- 課題の指示 -
下の訪問看護についての文章の「訪問看護師として、在宅療養で」から「ートするのが役目になります。」まで（両端を含む）を、「ご家族」を「ご親族」に変えて書き直してください。

- 分析用テキスト -
*-*-*

訪問看護師として、在宅療養で受け持つ患者さんは、比較的高齢の方が多くなります。また高齢でなくても、たとえばガンの末期で余命宣告を受けており、残された時間をできるだけ住み慣れた自宅で過ごしたい、という患者さんもおられます。そこで、訪問看護の中でターミナルケア(終末期看護)が含まれてくる可能性もあります。本人・ご家族が、自宅で最期まで過ごしたいと考えている場合、患者さんの看取りまで関係してきます。在宅での看取りを行なう訪問看護師としては、患者さんが最期までその人らしく、ご家族との日々を過ごせるようサポートするのが役目になります。

*-*-*

- 分析用データ -
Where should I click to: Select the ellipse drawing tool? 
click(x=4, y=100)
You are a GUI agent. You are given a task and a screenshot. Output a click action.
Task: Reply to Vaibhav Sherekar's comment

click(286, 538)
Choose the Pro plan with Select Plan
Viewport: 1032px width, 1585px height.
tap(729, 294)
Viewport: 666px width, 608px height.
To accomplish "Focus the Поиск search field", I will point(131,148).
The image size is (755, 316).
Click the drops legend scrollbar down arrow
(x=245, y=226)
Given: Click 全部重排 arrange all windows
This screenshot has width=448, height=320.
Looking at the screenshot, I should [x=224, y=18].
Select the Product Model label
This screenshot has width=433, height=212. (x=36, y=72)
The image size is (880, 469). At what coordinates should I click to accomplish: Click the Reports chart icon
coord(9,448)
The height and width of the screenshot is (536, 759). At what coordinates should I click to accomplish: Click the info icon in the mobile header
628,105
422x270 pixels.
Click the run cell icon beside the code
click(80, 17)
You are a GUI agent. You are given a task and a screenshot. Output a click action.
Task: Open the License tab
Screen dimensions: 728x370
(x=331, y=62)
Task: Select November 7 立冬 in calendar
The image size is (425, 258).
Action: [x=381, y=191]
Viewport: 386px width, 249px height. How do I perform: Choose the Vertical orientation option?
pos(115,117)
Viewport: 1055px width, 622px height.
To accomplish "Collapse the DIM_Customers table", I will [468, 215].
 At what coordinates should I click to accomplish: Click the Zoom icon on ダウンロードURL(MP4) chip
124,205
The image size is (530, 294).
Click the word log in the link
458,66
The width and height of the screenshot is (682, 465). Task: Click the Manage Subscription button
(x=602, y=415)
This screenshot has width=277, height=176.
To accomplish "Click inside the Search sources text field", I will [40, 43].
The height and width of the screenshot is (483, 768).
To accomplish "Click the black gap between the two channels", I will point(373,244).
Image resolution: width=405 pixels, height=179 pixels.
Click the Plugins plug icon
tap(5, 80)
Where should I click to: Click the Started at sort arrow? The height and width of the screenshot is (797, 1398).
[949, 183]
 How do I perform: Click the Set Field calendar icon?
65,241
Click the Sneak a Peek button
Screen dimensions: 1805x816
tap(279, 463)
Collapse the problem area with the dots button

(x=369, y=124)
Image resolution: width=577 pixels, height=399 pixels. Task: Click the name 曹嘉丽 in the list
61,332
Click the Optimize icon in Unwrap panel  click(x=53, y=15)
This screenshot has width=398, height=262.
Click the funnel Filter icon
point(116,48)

*-*-*

- 完成した課題 -
訪問看護師として、在宅療養で受け持つ患者さんは、比較的高齢の方が多くなります。また高齢でなくても、たとえばガンの末期で余命宣告を受けており、残された時間をできるだけ住み慣れた自宅で過ごしたい、という患者さんもおられます。そこで、訪問看護の中でターミナルケア(終末期看護)が含まれてくる可能性もあります。本人・ご親族が、自宅で最期まで過ごしたいと考えている場合、患者さんの看取りまで関係してきます。在宅での看取りを行なう訪問看護師としては、患者さんが最期までその人らしく、ご親族との日々を過ごせるようサポートするのが役目になります。